When Megan Badon and her husband Ben said their wedding vows on April 27, they got emotional when the “in sickness and in health” line came up.
“Both of us had to pause. It meant so much more because we knew we were really about to go through hell,” Badon said. “It just made that day so much more meaningful because we were going into this knowing we were about to start newlywed life different from anyone else.”
Just three weeks before, Megan, 30, had been diagnosed with Stage One, triple-negative breast cancer. This type of cancer is particularly aggressive and fast-moving, and doctors told Megan she needed to start treatment immediately.
Megan had first noticed a lump in her left breast in December 2018. It wasn’t causing her pain or other problems, so she dismissed it as a possible cyst or calcium deposit. On her bachelorette trip in March, she felt tired and nauseous for “72 hours straight,” but didn’t connect the symptoms to the lump until it became extremely painful in early April.
Badon called her doctor on a Thursday and scheduled an appointment for Friday morning. The doctor recommended a mammogram and sent Badon to a nearby imaging center. There, an ultrasound was also conducted, and the technician soon called for a radiologist.

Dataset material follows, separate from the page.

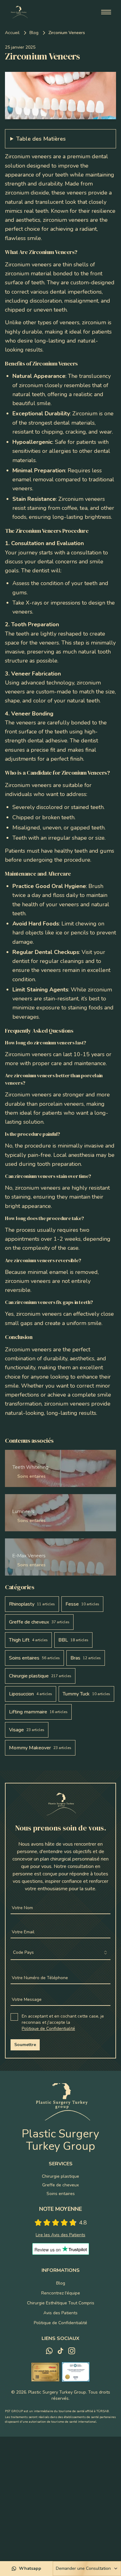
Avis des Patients (60, 2313)
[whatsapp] (49, 2351)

“At that point, I knew something was wrong,” Badon said. “It was probably 10 minutes before he opened his mouth and he said he wanted a biopsy. That’s when they asked if there was anybody I could call to come sit with me. I just lost it. I started bawling right there.”
Badon’s then-fiance and mother soon arrived and were there for the diagnosis. They also learned that the type of chemotherapy Badon would need would likely kill her eggs and almost certainly eliminate the possibility of her and Ben having biological children. Their option was to freeze Megan’s eggs before chemotherapy started.
“I had one day to decide if we were going to go through with fertility treatments, because they wanted to start chemo right away,” she said.
Megan and Ben consulted with Dr. Neil Chappell of Fertility Answers, and Megan began taking injections to prepare for the freezing process. She wavered at one point, since medical bills were already piling up and the treatments were becoming overwhelming. Ultimately, she decided to continue with the fertility treatments.
“I didn’t want to look back one day and think that I should have gone through with it,” she said. “My husband and I talked and decided we were going to push through and figure out how to pay for it later. I was doing injections for fertility 30 minutes before I walked down the aisle.”
The wedding went through smoothly, but the Badons had to postpone a honeymoon. They were married on a Saturday. Megan had surgery to insert a chemotherapy port the following Wednesday. She underwent the egg retrieval procedure on May 4 and began chemotherapy on May 7. On September 27, she rang the bell signaling her last chemo treatment.
Badon said her prognosis is good, although her type of cancer does have a higher than normal risk of reoccurring elsewhere in the body. Through Fertility Answers, they were able to freeze 14 of Megan’s eggs for when she and Ben decide to start a family. Because of the treatment, the eggs won’t be able to be implanted until at least 2021.
“He is the steady one. He’s always calm, cool and collected,” Megan said of her husband. “He never cracked at all. I don’t know how he does it. He has seen me at my very lowest. I was sicker than I’ve ever been. He’s just been my saving grace through this whole thing.”
If Badon has any regrets, it’s that she didn’t listen to herself when she first found the lump in December. Like many young women, the idea of breast cancer wasn’t on the mind of someone just turning 30.
“No matter how minor something seems, you need to get it checked,” she said. “Cancer doesn’t discriminate. It doesn’t matter what age you are or what is going on in your life. It touches who it touches. I didn’t think anything like this would ever happen to me, and in a day, my life was completely turned upside down. If something doesn’t feel right, get it checked.”